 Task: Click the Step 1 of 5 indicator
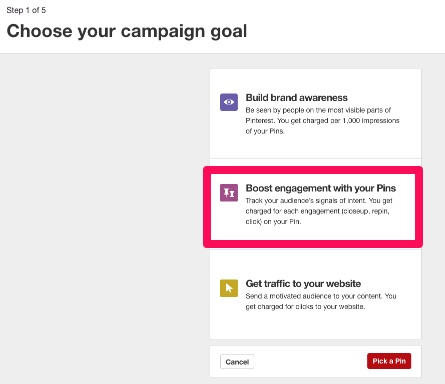[x=26, y=10]
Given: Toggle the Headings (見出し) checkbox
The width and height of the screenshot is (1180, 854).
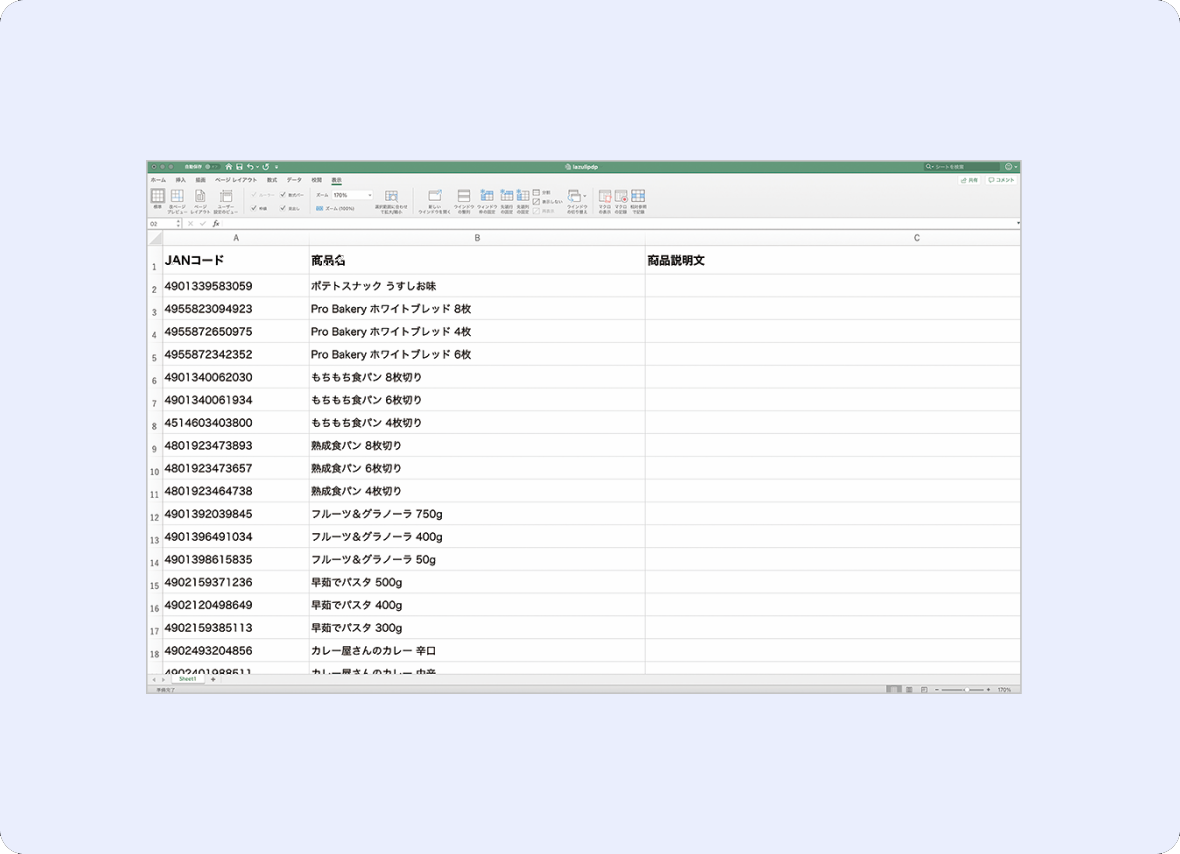Looking at the screenshot, I should point(283,208).
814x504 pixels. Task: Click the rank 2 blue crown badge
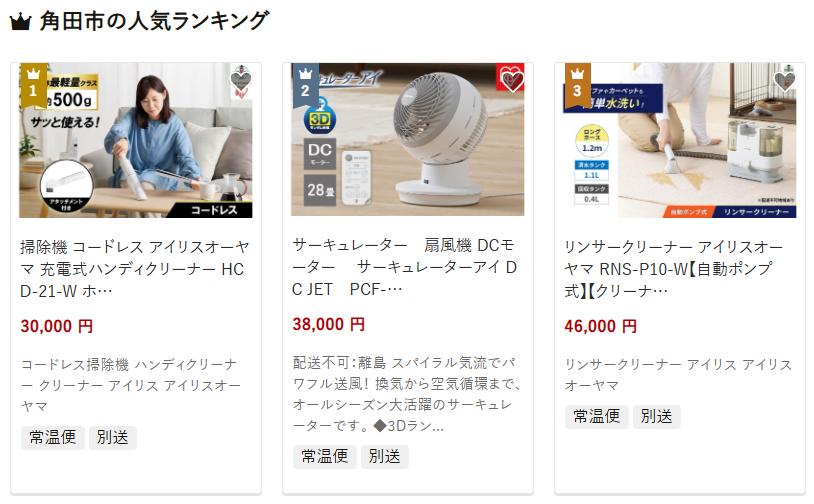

» **WHAT YOU ARE ASKED TO DO**
Strip out the pictures and reproduce the remaining material above exactly.

» **WRITTEN SOLUTION**
 Task: Click the Step 1 of 5 indicator
[x=26, y=10]
Given: Toggle the Headings (見出し) checkbox
The width and height of the screenshot is (1180, 854).
Looking at the screenshot, I should point(283,208).
814x504 pixels. Task: Click the rank 2 blue crown badge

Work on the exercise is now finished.